Document excerpt:
----------------
Secret Coffee

If there’s one thing I’ve learned in 2015 it’s the importance of networking. The very mention of this word used to make me shudder. It seemed alien to me – something aggressive, maybe imported from the US along with ‘reaching out’. I saw networking as a situation that forced you into small talk with people you didn’t want to get to know but felt you had to (I still think it is to some extent). No, that isn’t for me, I thought. I’d rather just make friends with people I like and stick with them.

Until I realised that your entire career can be affected by the doing of it or the not doing of it. How people who have reached the peak of their careers are pretty much all skilled networkers who have made it their business to get to know everyone and the information that they can provide. And I’d been oblivious to it until earlier this year. In case you’re like me, and totally unaware of this underbelly of activity in publishing, or indeed in any industry, then this is my gift to you. The gift of knowing about Secret Coffee.

Here’s the thing. I thought I *was* networking when I turned up to industry events like publishing conferences or debate evenings. I’d meet up with colleagues, ex-colleagues and the faces behind the Twitter accounts I’d befriended and socialise with them, maybe adding one or two faces to the group each time I attended one.

There would always be one or two people who would suggest meeting up for a coffee after the conference, and I’d always think, “Why? When we’re standing right here talking now?” It’s because I didn’t know that the thing to do was Secret Coffee. I thought that just by standing there talking to someone in public, that my networking job was done. It wasn’t.

When I was freelancing over the summer I discovered the world of Secret Coffee and how people at all ranks in the publishing industry are more than happy to do it. I had Secret Coffees almost every day, in fact, and listened to people tell me all about the people they’d had Secret Coffee with over the years.
----------------
The records:

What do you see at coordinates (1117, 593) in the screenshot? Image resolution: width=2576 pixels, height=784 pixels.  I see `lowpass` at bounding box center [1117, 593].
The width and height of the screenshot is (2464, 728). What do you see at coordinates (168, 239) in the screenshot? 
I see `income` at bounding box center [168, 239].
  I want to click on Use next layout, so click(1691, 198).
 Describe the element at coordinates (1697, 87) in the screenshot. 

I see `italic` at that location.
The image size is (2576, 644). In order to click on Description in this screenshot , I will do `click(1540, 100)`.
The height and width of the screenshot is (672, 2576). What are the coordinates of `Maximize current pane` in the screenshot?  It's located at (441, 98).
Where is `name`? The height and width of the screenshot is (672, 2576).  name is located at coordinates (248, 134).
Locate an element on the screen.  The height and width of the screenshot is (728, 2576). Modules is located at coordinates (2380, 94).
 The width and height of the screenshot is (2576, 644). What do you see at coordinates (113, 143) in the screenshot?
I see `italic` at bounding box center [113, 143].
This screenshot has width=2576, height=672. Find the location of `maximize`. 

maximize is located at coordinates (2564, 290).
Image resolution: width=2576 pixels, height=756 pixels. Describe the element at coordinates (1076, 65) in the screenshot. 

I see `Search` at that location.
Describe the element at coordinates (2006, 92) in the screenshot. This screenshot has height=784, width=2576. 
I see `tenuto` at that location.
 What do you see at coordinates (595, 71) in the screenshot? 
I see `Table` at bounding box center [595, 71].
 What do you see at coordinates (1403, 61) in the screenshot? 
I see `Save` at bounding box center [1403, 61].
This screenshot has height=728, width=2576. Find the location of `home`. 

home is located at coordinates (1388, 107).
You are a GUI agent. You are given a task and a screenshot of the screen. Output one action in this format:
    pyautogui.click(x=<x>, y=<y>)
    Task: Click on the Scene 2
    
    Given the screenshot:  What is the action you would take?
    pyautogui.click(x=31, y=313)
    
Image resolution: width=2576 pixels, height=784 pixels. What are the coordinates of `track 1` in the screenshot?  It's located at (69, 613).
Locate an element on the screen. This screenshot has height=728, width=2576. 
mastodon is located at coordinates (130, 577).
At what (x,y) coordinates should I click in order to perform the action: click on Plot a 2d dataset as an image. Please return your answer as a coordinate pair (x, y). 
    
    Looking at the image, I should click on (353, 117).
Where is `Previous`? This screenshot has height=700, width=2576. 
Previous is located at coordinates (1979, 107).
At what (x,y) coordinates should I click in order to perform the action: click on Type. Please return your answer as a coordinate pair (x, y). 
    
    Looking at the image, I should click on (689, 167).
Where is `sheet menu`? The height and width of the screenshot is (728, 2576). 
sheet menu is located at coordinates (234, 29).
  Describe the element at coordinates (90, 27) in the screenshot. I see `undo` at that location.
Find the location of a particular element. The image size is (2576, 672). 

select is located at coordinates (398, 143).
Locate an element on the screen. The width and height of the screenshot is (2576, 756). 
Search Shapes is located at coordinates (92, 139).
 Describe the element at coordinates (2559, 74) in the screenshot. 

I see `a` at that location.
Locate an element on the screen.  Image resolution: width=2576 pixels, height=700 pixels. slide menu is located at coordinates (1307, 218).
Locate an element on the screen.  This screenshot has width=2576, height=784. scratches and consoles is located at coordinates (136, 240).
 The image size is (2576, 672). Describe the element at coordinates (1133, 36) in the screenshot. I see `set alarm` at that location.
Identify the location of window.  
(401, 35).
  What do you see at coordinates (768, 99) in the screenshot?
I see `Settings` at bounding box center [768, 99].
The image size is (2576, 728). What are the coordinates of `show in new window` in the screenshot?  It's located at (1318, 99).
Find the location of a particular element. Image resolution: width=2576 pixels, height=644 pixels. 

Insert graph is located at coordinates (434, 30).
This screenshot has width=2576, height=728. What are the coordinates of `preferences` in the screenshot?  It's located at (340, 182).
----------------
Problem set:
A: Convert the stretch of records from the one containing "The image size is (2576, 728)." through the end of the records into a two-column CSV with the headers request and answer. Include one row per request, put each field in quotation marks, and replace line breaks with spaces.
B: Continue the essay about Secret Coffee, starting after its final sentence.
The essay about Secret Coffee and the records are unrelated to each other.

Responses to the tasks:
A:
request,answer
"The image size is (2576, 728). What are the coordinates of `show in new window` in the screenshot?","It's located at (1318, 99)."
"Find the location of a particular element. Image resolution: width=2576 pixels, height=644 pixels.","Insert graph is located at coordinates (434, 30)."
"This screenshot has width=2576, height=728. What are the coordinates of `preferences` in the screenshot?","It's located at (340, 182)."

B:
I couldn’t believe I hadn’t noticed it – it’d been going on all around me for years. Nobody talks about it so I’m just putting it out there in case there are other people like me who would benefit from it. I’m naturally an open, shary person who doesn’t enjoy secret behaviour but if I’d known about it years ago, perhaps I’d’ve made myself do it more. It does seem to have fuelled a number of high-rise careers all around me, when I thought that just being good at your job, friendly, sociable and professionally visible would be enough. It’s not. Quite.

I have baulked when a friend has told me that they’re only friendly with a person because of how useful they can be to them, and I don’t think I’ll ever stop baulking at that, but it does seem that successful people don’t have an issue with it – perhaps because they believe their coffee pals feel the same way.

Don’t get me wrong, I’ve been really grateful to my Secret Coffee drinkers over the past months, as they’ve been incredibly generous with their time and contacts lists. But I’m passing on that generosity by telling you now – if you want to get on in your careers, then start by doing Secret Coffee. It may be the best move you ever make in your career.

You’re welcome.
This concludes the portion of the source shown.